▸ Problems and tasks:
a) Transcribe the passage of the Hoardy-Web documentation excerpt between "On exit from" and "discarded from memory.", inclusive.
b) Finish out the next part of the Hoardy-Web documentation excerpt, picking up after its last sentence.

▸ Document excerpt:

━━━

The raw error strings reported by the browser for each reqres can be seen in the history-log.

If this option is enabled Hoardy-Web will generate a desktop notification each time a new problematic reqres get produced. If you don’t care about the problematic flag and it annoys you, you should disable that option, not options under =Mark reqres as ‘problematic’ when they finish= settings. This way you could then still see the number of problematic reqres in extension’s toolbar button’s badge.

Glossary

Step 3: Collection, Discarding, and Limbo

On exit from the finished state each reqres gets split into

  • a loggable, which is a hollow reqres structure without any request or response data, i.e. it only keeps the metadata used by history-log, and
  • a dump, which is a serialized CBOR-formatted dump of the original reqres structure.

Since those tuples can be reconstructed back into the original reqres structures, the following will continue to refer to them as if nothing changed when the fact they are now being internally represented by those tuples is not relevant.

Normally, picked reqres proceed to the collected state and get queued for archival while dropped reqres proceed to being discarded from memory.

When =Archive ‘collected’ reqres by= toggle is enabled, those queued reqres proceed directly to the next step.

Limbo mode

However, sometimes you might want to actually look at a web page before deciding if you want to archive it or not. The naive way to do it would be to load a page with capture disabled first, look at it, and then, if you want to save it, enable it, and reload the page again with browser’s cache disabled via Control+F5 (and it has to be Control+F5, not just F5, because otherwise some URLs, on Firefox, might produce reqres in incomplete_fc state, on Chromium, their fetching could be silently skipped).

Obviously, this is both annoying and will force you to fetch everything twice.

Which is why Hoardy-Web implements “limbo mode”. With one of the limbo mode options enabled, Hoardy-Web will instead capture everything as normal, but then, instead of sending the reqres in question to collected or discarded states immediately, it will put them into in_limbo state where they would linger until you collect it or discard them manually by pressing the appropriate-buttons, or until =Automatic actions for recently closed tabs= options make a decision semi-automatically for you.

A picked reqres will be put into in_limbo when =Pick into limbo= setting is enabled in the currently active tab or when one-of-the-other settings is enabled for other reqres sources.

Similarly, a dropped reqres will be put into in_limbo when =Drop into limbo= setting is enabled in the currently active tab or when one-of-the-other settings is enabled for other reqres sources. (This latter option mainly exists for debugging.)

If this option is enabled and there are more than this number reqres in_limbo or the total size of all dumps in_limbo is more than this size (in MiB), Hoardy-Web will complain to remind you to collect or discard some of them so that your browser does not waste too much memory (and so that you won’t loose too much data if something crashes while =Stash ‘collected’ reqres into local storage= option discussed below is disabled).

Glossary

Step 3.5: Stashing

The stashed reqres status is, essentially, a flag that says this reqres was temporarily backed up to browser’s local storage.

━━━

▸ Dataset records:

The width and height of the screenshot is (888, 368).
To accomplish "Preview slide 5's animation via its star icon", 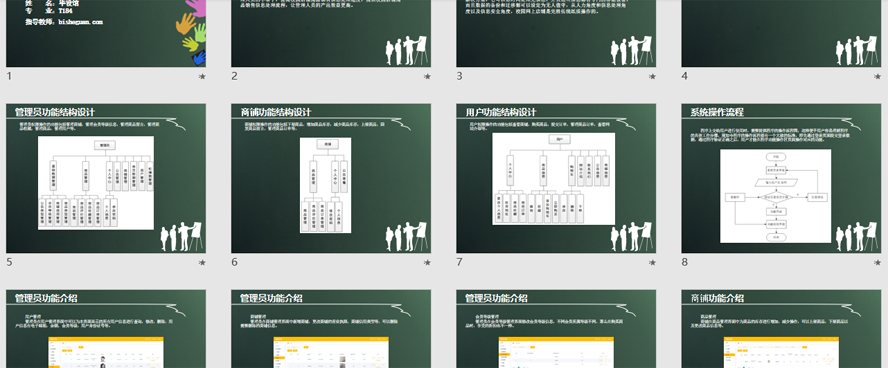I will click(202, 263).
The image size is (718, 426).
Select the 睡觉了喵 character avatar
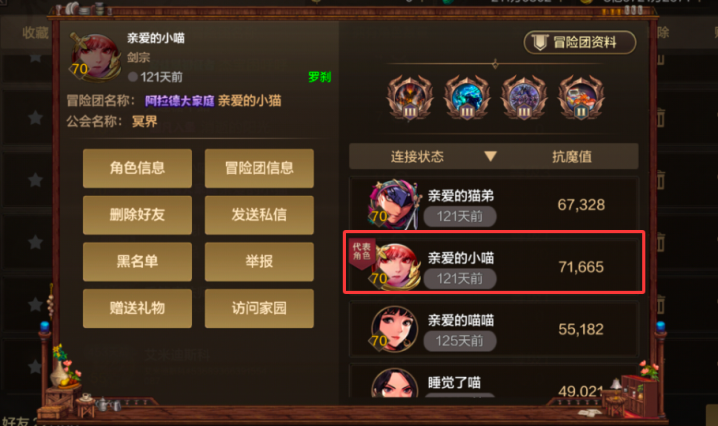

━━━

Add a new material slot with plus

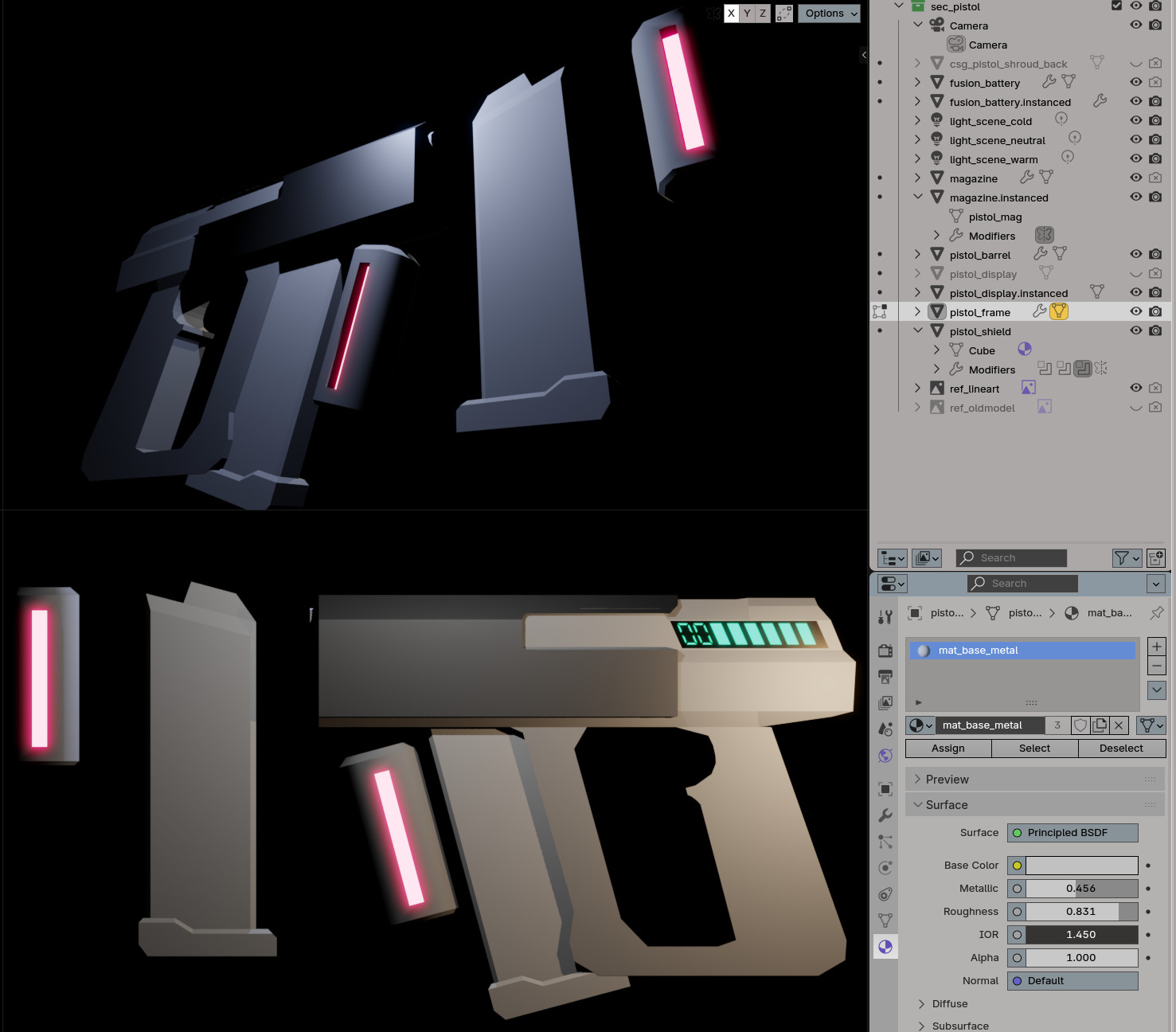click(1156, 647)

━━━

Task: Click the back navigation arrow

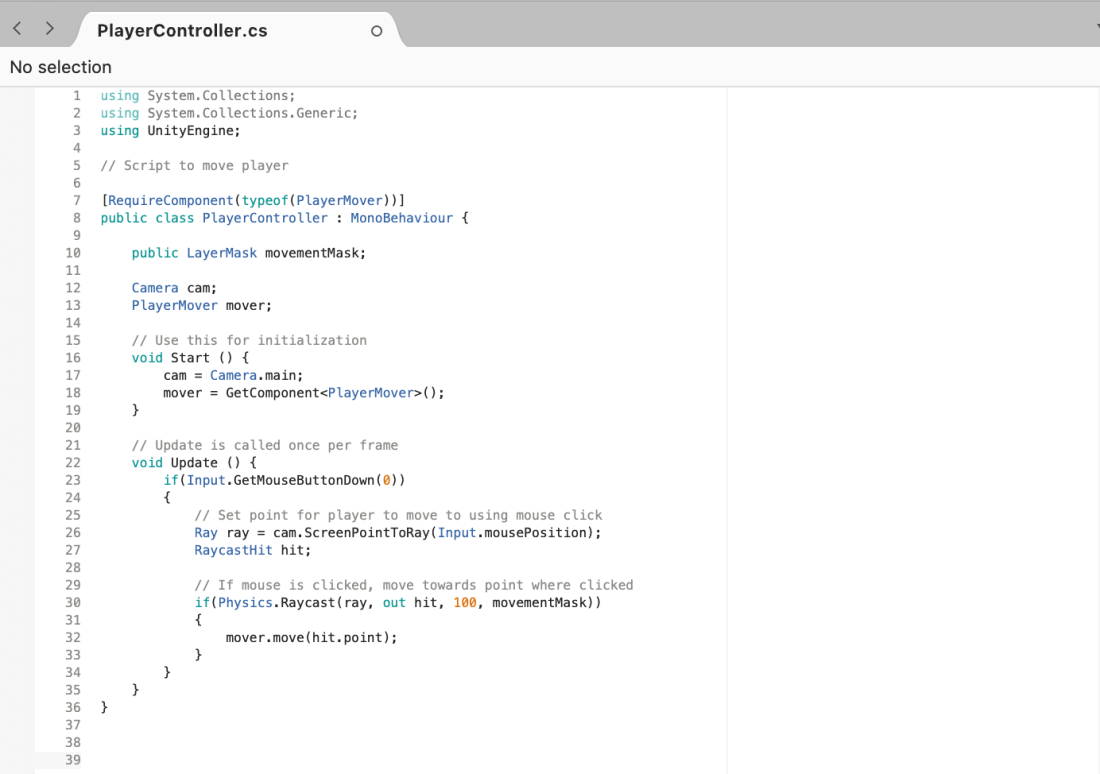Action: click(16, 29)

━━━

▸ Results in order:
a)
On exit from the finished state each reqres gets split into

  • a loggable, which is a hollow reqres structure without any request or response data, i.e. it only keeps the metadata used by history-log, and
  • a dump, which is a serialized CBOR-formatted dump of the original reqres structure.

Since those tuples can be reconstructed back into the original reqres structures, the following will continue to refer to them as if nothing changed when the fact they are now being internally represented by those tuples is not relevant.

Normally, picked reqres proceed to the collected state and get queued for archival while dropped reqres proceed to being discarded from memory.

b)
When =Archive ‘collected’ reqres by= option is disabled but =Stash ‘collected’ reqres into local storage= option is enabled, instead of archiving newly queued reqres, Hoardy-Web will stash their (loggable, dump) tuples into browser’s local storage.

Similarly, when both =Stash ‘collected’ reqres into local storage= option and =Stash ‘in_limbo’ reqres= option (or one-of-the-other similar options) is enabled, then newly generated in_limbo reqres will also get immediately stashed into browser’s local storage.

Moreover, the following section will discuss how Hoardy-Web will try stashing failed to archive reqres into browser’s local storage too.

In other words, stashing exists to prevent loss of successfully captured but yet unarchived data in situations where

  • you quit or restart your browser, or
  • Hoardy-Web crashes or gets reloaded unexpectedly,
  • your computer unexpectedly looses power,

before you collected or discarded everything from in_limbo or Hoardy-Web has successfully archived everything from its archiving queue.

Note however, that even with stashing enabled Hoardy-Web will skip disk IO whenever possible: e.g., if both =Archive ‘collected’ reqres by= and [[./popup.html#div-config.archiveSubmitHTTP][=Archive ‘collected’ reqres by > … submitting them via ‘HTTP’]] options discussed below are enabled, =Hoardy-Web will first try to archive each new collected reqres straight from memory to the archiving server and only if that process fails will it attempt stashing them to local storage instead.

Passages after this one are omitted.